Ini Alasan Kenapa Membakar Sampah Suatu yang Berbahaya

Tentunya, masyarakat sudah sering melihat adanya asap yang membumbung hasil dari pembakaran sampah. Entah itu di lingkungan rumah warga atau di pekarangan sendiri. Sampah yang dibakar dapat berupa apa pun, mulai dari plastik, sampah rumah tangga, atau kayu. Mudah dan cepat. Selain itu, orang-orang juga berpikir bekas pembakaran dapat dijadikan pupuk alami.

Namun, pembakaran sampah bukanlah hal yang sepele.
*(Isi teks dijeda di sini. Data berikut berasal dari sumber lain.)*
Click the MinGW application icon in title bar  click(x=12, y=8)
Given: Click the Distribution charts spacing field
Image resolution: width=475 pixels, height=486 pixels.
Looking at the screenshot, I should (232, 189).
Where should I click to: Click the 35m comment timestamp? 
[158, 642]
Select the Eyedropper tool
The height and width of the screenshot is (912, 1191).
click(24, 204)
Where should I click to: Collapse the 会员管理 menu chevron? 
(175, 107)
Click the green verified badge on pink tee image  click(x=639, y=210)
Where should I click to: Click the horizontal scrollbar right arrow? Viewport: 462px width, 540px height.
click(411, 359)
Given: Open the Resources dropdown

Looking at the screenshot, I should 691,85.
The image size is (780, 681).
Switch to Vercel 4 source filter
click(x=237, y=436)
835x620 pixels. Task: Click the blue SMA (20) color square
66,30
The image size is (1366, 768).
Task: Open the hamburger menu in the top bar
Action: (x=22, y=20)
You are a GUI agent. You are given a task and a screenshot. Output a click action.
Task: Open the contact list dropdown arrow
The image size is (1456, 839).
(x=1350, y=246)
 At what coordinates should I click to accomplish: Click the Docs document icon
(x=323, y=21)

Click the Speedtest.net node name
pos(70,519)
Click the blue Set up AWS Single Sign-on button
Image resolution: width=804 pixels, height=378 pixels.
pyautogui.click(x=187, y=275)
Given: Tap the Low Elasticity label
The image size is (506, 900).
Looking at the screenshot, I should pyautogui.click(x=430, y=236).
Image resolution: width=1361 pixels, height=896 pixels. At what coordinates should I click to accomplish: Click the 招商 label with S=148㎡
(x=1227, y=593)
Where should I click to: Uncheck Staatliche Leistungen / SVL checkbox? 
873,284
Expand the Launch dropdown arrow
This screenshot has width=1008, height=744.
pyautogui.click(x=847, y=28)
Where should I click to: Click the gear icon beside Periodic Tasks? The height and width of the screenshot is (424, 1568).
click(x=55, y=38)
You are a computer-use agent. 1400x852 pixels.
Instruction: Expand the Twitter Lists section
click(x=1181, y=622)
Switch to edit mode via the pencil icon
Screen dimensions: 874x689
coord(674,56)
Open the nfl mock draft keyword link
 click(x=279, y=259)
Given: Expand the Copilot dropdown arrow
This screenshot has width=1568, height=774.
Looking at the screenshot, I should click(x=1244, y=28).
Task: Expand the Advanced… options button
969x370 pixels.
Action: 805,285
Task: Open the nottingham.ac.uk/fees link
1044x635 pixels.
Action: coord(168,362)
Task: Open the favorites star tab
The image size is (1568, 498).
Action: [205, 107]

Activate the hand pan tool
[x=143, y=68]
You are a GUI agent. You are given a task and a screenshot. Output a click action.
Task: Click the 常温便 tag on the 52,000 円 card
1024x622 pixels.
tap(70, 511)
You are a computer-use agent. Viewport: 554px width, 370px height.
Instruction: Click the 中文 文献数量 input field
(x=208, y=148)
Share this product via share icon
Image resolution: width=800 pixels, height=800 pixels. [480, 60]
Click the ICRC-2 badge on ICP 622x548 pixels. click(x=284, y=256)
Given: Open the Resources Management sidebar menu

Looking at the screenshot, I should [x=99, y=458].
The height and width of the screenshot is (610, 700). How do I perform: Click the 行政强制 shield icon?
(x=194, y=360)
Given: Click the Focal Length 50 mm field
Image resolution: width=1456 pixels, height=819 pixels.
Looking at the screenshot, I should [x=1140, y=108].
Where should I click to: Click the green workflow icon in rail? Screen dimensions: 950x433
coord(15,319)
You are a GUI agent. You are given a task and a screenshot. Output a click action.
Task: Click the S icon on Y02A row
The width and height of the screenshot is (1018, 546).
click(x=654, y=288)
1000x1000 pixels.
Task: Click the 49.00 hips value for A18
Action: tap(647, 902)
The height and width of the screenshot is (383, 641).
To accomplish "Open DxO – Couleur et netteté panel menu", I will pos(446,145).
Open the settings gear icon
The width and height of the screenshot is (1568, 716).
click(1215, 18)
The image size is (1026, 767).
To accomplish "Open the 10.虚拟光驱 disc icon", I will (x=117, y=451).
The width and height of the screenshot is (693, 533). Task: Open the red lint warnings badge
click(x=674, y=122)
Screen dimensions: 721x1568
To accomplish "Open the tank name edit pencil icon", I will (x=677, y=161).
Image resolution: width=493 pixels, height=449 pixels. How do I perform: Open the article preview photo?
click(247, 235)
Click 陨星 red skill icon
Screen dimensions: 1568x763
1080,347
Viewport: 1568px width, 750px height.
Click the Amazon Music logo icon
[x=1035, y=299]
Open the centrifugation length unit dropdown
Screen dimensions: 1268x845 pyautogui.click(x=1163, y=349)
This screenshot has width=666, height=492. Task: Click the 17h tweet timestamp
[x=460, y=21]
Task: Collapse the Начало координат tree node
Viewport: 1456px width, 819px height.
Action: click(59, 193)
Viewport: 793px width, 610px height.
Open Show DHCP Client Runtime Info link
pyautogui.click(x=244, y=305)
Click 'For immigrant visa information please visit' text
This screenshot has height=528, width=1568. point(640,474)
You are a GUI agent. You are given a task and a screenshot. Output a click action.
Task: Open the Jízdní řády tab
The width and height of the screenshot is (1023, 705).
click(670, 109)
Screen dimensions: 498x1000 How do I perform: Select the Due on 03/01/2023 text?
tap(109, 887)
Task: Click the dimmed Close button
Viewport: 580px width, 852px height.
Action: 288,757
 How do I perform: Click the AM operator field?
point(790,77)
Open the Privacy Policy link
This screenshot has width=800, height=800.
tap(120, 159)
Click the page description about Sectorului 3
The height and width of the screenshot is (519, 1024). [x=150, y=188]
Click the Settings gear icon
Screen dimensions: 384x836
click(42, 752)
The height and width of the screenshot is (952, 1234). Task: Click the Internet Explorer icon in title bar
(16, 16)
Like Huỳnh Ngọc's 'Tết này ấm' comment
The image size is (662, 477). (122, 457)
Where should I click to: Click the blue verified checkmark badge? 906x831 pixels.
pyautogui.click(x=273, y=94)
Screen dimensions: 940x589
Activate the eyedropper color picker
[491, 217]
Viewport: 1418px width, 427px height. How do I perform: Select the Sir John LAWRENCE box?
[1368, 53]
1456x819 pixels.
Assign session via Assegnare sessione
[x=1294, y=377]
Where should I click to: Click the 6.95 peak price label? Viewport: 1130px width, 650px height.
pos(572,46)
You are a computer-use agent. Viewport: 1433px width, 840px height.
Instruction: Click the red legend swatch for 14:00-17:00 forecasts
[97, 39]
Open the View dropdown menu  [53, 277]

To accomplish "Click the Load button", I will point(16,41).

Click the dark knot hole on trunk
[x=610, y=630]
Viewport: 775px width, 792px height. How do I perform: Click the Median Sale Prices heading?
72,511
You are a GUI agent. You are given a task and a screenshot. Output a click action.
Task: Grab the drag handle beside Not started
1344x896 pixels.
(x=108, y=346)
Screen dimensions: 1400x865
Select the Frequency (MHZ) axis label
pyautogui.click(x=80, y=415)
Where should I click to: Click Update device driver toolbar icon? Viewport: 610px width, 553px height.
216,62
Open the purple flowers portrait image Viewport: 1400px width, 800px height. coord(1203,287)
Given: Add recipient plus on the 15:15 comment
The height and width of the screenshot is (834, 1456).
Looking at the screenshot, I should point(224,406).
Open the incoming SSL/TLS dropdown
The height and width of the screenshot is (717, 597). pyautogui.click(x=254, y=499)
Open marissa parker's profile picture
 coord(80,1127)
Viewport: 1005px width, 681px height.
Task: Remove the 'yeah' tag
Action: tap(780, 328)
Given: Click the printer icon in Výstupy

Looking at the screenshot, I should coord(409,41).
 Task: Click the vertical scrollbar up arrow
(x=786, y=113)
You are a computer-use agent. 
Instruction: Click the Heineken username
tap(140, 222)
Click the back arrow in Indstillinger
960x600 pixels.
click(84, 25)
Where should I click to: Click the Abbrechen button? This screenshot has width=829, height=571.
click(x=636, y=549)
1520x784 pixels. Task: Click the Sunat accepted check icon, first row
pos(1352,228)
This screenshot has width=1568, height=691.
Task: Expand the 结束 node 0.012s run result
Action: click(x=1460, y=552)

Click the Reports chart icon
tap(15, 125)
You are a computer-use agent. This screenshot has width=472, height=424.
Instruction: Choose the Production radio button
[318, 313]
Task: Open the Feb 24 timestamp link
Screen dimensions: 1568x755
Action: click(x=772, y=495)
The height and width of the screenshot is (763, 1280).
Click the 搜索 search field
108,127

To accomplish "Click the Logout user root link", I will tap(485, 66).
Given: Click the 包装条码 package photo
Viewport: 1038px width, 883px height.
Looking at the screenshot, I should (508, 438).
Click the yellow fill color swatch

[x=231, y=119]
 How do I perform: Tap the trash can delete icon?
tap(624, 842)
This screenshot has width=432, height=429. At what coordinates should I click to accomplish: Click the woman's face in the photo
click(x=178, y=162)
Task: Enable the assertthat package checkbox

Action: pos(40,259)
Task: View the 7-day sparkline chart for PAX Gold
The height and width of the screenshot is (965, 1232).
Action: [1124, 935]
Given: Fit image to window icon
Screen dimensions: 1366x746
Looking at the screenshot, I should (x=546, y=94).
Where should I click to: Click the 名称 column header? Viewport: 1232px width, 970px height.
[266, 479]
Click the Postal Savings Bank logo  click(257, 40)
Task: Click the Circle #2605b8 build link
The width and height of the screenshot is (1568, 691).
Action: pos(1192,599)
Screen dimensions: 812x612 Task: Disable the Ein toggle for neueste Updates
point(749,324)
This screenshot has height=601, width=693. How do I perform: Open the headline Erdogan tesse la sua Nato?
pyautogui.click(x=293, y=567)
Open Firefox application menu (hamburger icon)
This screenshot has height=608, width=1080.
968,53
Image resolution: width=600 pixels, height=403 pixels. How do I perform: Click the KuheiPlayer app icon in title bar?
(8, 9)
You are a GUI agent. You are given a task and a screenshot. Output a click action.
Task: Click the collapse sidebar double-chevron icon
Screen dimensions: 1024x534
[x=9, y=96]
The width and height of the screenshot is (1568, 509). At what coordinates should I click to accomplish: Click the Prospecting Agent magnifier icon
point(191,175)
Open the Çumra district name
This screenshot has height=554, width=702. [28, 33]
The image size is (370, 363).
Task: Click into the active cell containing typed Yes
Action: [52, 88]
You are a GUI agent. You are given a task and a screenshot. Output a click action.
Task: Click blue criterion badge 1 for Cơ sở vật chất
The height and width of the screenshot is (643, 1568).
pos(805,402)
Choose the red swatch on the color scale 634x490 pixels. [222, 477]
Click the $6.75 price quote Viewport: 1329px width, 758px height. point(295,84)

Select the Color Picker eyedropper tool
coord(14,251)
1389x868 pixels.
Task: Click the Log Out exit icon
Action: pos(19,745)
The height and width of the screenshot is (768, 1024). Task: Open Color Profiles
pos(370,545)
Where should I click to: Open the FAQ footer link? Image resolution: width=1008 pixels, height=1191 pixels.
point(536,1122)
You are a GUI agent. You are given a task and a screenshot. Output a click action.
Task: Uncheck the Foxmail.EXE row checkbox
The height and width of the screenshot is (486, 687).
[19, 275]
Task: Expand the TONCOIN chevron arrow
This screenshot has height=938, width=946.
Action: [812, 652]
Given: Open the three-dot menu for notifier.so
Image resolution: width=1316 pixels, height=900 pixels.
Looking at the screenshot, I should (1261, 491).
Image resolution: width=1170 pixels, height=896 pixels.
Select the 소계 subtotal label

Meski banyak orang memilih langkah ini, cara tersebut nyatanya sama sekali bukan hal yang benar. Tak hanya menghasilkan kabut asap yang bisa mengurangi jarak pandang dan kenyamanan, membakar sampah juga memiliki dampak yang sangat buruk untuk lingkungan dan kesehatan.

Salah satu dampak buruknya ialah gas karbon monoksida (CO) yang dihasilkan dari proses tersebut. Kenapa gas ini berbahaya? Karena, karbon monoksida bisa membunuh orang secara massal. gas akan berikatan sangat kuat dengan hemoglobin darah yang seharusnya mengangkut dan mengedarkan okigen ke seluruh tubuh. Akibatnya, jalannya hemoglobin akan terganggu lalu tubuh akan kekurangan oksigen dan mengakibatkan kematian.

Berbagai sampah plastik yang dibakar pun dapat membebaskan senyawa kimia dioksin dan klorin. Semua penyawa beracun tersebut memiliki potensi yang cukup tinggi untuk menyebabkan kanker. Dioksin sendiri bersifat terus menerus dan terakumulasi secara biologis. Selain itu, fosgen, gas beracun yang pernah digunakan sebagai senjata pembunuh pada masa Perang Dunia 1, juga bisa dihasilkan.

Sementara untuk sampah yang mengandung klorin, 75 jenis zat beracun lain dapat tercipta. Begitu juga dengan HCL yang korosif, hidrokarbon, dan benzopirena, bahkan pembakaran sampah memiliki benzopirena 350 kali lebih besar dari asap rokok. Bahan sintetis yang mengandung nitrogen, seperti nilon atau busa poliuretan, dapat menghasilkan senyawa berbahaya lain. Bila dibakar dengan suhu di atas 600 derajat Celcius, bahan ini dapat mengeluarkan gas beracun HCN. Sebaliknya, jika kurang dari suhu tersebut, senyawa yang mucul ialah isosianat.

Asap dari kayu yang dibakar pun dapat berbahaya karena adanya formaldehida. Barang melamin juga bisa menghasilkan senyawa ini seandainya dibakar dengan suplai oksigen yang banyak dan jika kurang, gas HCN-lah yang akan lahir. Masih banyak racun lain yang mungkin ditimbulkan oleh pembakaaran sampah, bahkan partikel debu kecil yang disebut dengan particulate matter (PM) hingga mencapai level 10 mikron (PM10) salah satu di antaranya. Dengan tingkat yang seperti itu, alat pernapasan manusia tidak sanggup menyaring partikel itu sehingga bisa masuk ke dalam paru-paru dan menimbulkan gangguan pernapasan.

Semua racun ini akan disebar ke atmosphere lalu dihirup secara terus menerus oleh semua mahkluk hidup. Tak hanya itu, racun tersebut juga akan mengendap dalam tanah dan akhirnya bisa memasuki rantai makanan. Dampaknya mungkin tak langsung terlihat, tetapi berbagai zat beracun itu bisa saja sudah mulai memengaruhi tubuh yang akhirnya menimbulkan suatu penyakit. Jadi, haruskah kita mengatasi sampah dengan cara yang justru membahayakan kelangsungan hidup diri sendiri dan generasi masa depan?